Below are the entries; count the lines in them that contain the word "screenshot" and give only the number.

*Excerpted records:*
*** Begin section ***

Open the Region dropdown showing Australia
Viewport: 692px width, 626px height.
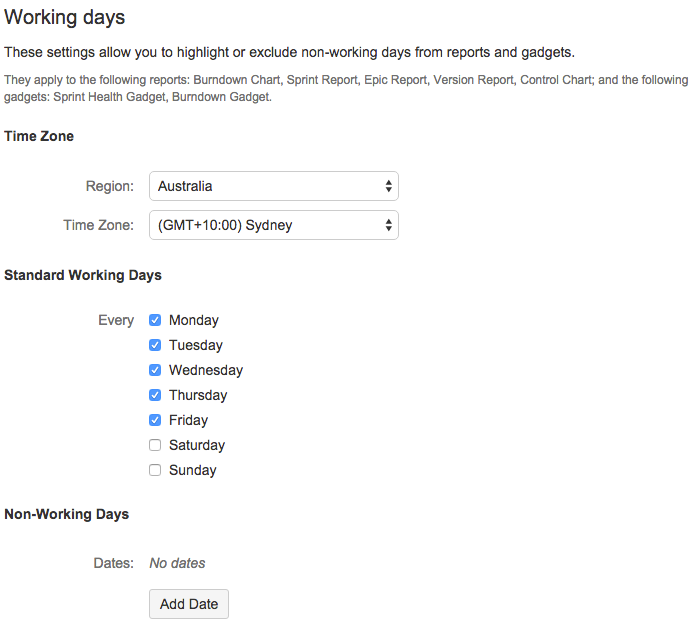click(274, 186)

*** End section ***
*** Begin section ***

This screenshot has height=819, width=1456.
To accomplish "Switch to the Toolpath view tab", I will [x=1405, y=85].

*** End section ***
*** Begin section ***

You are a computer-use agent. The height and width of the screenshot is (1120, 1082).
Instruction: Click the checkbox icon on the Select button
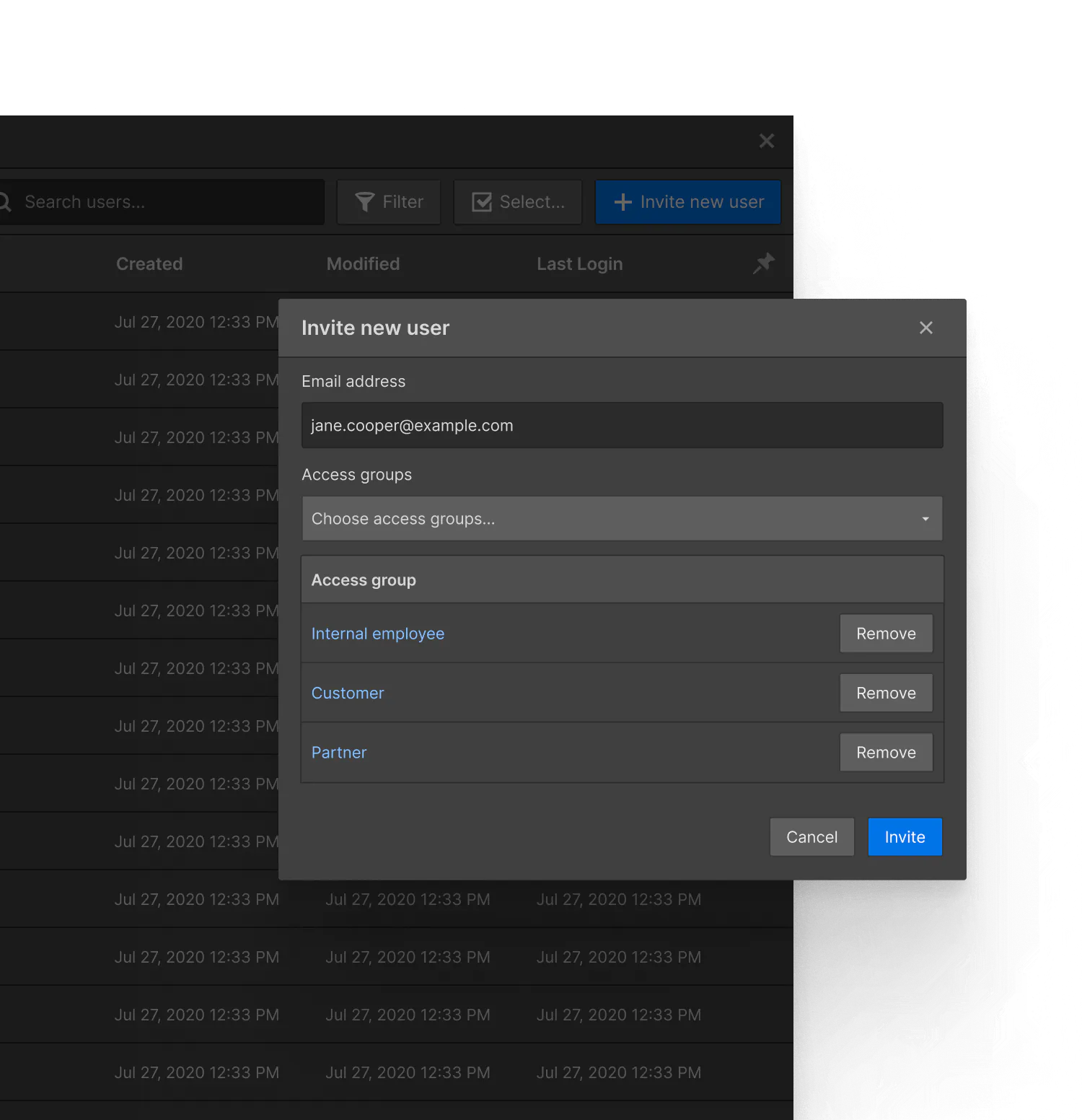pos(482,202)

*** End section ***

*Reply to the task:* 2